Of course, you will need to go further than corporate action too - your brand needs to look at its own impacts as well. Simply put, you can't go planting trees if your biggest sin is single use plastic. So, look at where your brand has a right to play, then choose the issue that will resonate most with your consumers. Be consistent in your actions and messaging. You might argue that consumers need excitement, thrill and constant renewal. It's true, but it's not about picking a new cause for every brand campaign. When the cause you champion stays with your brand in the long term, the way your brand interacts with consumers can constantly evolve. Take the example of Dove:they have been steadfastly championing true and diverse beauty for years, but the way they engage with their target group is fresh, and adapted to stay relevant along the way.

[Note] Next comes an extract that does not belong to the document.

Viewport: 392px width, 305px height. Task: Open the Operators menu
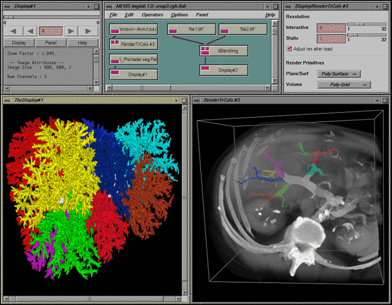(152, 15)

Next, it pays to partner up. Where there's a cause, there's an NGO or ten working hard to do something about it. And no matter how much Googlingyou do, you'll never know as much about the cause, and how to genuinely address it, as they do. The right partner will help you understand the nuances of the issue, get your tone right, and spread your message. Which is basically what campaigning is about.
They can also help you focus on the change you want to see happen.

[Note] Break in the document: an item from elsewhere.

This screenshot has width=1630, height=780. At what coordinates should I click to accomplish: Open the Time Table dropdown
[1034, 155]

This is our third tip: change is hard to do, so choose your issue wisely. Is your brand's role in the cause to get customers to sign a petition or create people power to pick up plastic pollution? Perhaps the answer is to get them to help fund a new, improved version of your product? Or listen to a podcast teaching people about their mental health? Knowing the change you seek to make and why is essential to success.
Finally, you need to tell your story well. The big rule here is to stand for the cause, not your brand's role in it. Too often we find ourselves failing to see eye to eye with our clients because our marketing briefs are all about brand awareness, and very little about actual impact.
Yes, brand awareness matters. We understand that brands seek a business benefit – and will keep investing in good causes if they get one – but that can't be the guiding goal. It may seem counterintuitive to marketing teams that if you focus on impact you will earn brand love, but that's the truth.
Look at Patagonia (yes, we had to mention them eventually). Does anyone for a moment think that in all their years of campaigning they were secretly doing it for brand uplift? No, they do it because they believe in it. And that drives the kind of brand love you just can't buy with TARPs (Target Audience Rating Point).
So, are you ready to dive in? Yes, the waters can be choppy but, with good foundations, you'll be freestyling in no time. Just remember: be credible, aim for real change, consider partnering up, and stand for the cause, not your role in it.
And may this better world be your oyster.